▸ Items listed in a dataset
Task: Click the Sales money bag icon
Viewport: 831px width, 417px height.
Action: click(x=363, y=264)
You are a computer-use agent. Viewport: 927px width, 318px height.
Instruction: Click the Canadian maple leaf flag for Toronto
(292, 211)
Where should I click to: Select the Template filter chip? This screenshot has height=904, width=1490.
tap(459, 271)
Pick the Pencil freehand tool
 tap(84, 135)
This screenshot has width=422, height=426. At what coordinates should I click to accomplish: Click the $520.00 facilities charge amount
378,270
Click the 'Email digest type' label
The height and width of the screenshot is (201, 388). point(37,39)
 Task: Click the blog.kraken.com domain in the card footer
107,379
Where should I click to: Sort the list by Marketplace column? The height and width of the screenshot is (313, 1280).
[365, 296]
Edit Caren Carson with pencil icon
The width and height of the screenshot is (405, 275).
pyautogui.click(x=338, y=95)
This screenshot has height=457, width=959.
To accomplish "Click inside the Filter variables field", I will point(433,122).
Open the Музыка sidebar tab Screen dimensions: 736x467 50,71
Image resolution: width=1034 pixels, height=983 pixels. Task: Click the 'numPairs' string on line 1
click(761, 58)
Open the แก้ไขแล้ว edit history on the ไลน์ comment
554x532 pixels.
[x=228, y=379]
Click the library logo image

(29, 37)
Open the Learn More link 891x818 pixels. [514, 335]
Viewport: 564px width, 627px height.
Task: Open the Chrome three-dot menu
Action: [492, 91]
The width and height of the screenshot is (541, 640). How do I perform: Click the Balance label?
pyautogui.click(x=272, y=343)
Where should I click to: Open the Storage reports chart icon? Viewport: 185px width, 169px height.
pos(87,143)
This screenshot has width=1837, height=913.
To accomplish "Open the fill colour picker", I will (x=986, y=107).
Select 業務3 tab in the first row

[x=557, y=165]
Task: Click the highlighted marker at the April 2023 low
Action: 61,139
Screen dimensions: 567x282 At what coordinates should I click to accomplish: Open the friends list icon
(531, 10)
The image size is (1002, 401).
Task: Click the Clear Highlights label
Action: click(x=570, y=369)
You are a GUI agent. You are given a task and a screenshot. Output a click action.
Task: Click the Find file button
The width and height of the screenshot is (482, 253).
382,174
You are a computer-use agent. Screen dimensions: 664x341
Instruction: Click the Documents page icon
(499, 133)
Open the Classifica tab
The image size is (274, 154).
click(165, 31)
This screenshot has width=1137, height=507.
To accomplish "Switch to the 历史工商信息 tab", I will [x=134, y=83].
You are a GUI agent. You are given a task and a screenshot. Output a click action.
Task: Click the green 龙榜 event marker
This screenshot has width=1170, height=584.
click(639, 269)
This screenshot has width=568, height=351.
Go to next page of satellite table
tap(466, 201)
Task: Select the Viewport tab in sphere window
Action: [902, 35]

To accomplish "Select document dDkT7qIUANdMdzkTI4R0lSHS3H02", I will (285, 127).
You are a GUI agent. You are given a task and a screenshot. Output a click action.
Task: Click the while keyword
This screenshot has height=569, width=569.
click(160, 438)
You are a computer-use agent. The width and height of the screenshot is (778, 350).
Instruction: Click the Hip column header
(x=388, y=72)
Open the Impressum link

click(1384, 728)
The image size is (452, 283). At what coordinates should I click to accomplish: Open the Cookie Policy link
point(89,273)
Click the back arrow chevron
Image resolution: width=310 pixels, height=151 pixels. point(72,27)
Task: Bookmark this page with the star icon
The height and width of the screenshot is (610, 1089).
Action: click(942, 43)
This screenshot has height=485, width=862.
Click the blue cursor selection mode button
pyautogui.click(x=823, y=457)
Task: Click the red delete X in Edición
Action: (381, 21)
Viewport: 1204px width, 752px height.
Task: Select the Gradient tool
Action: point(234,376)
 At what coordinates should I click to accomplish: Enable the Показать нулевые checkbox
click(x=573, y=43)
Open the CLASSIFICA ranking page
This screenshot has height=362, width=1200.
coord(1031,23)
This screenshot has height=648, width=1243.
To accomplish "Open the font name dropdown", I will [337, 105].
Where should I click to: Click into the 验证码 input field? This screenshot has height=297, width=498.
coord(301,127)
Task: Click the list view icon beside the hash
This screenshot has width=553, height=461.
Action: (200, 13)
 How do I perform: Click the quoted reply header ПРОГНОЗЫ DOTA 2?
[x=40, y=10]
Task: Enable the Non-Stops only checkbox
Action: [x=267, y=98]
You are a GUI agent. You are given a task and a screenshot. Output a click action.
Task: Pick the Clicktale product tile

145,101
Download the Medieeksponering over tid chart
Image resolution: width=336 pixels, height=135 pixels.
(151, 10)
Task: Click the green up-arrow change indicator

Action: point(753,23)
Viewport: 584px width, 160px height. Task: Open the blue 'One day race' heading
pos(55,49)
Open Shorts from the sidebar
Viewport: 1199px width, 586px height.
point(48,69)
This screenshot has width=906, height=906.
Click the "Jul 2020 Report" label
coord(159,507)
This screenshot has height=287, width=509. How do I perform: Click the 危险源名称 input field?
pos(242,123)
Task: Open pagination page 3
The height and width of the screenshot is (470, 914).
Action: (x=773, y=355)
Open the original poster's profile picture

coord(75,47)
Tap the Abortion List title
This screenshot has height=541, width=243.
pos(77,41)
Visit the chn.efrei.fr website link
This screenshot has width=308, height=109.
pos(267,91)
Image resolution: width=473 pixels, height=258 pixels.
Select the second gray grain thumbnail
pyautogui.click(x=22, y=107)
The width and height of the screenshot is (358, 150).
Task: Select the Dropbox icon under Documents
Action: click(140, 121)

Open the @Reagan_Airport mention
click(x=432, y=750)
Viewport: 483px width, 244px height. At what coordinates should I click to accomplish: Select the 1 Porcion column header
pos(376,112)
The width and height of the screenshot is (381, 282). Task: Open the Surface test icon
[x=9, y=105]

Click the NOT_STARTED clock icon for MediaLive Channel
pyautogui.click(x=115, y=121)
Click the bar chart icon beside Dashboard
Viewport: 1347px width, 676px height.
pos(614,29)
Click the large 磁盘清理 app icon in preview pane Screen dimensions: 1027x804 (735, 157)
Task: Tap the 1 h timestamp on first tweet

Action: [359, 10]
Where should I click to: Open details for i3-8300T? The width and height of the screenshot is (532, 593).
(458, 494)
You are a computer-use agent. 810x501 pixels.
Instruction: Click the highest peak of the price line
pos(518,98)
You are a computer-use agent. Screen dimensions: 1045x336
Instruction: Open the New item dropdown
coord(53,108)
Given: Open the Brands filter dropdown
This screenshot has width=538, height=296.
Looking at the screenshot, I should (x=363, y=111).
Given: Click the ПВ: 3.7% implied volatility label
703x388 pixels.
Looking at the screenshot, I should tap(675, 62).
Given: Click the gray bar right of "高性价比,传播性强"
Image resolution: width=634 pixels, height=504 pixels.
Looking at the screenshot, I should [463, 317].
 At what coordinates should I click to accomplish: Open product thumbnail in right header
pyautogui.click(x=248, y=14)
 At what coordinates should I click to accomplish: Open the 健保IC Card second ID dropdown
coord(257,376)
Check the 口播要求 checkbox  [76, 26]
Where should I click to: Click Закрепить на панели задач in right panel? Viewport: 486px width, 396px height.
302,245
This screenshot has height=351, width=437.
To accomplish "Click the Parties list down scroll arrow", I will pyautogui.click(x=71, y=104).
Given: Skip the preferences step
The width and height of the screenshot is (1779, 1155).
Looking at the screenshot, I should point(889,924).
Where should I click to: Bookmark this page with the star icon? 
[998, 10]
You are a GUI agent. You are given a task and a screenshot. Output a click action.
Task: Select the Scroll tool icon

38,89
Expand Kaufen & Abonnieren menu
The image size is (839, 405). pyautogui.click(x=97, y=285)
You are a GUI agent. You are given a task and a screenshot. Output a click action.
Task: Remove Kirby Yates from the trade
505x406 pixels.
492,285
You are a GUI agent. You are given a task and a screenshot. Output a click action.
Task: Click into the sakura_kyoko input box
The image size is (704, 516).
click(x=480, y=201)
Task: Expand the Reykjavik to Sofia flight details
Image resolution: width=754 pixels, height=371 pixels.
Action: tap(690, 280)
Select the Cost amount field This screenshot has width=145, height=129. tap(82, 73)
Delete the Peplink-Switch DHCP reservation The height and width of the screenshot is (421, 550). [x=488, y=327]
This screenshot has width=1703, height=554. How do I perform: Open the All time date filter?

▸ Exercise brief
Work out how many lines of the records contain the word "Switch". Give that number and nothing more.

▸ Written response
2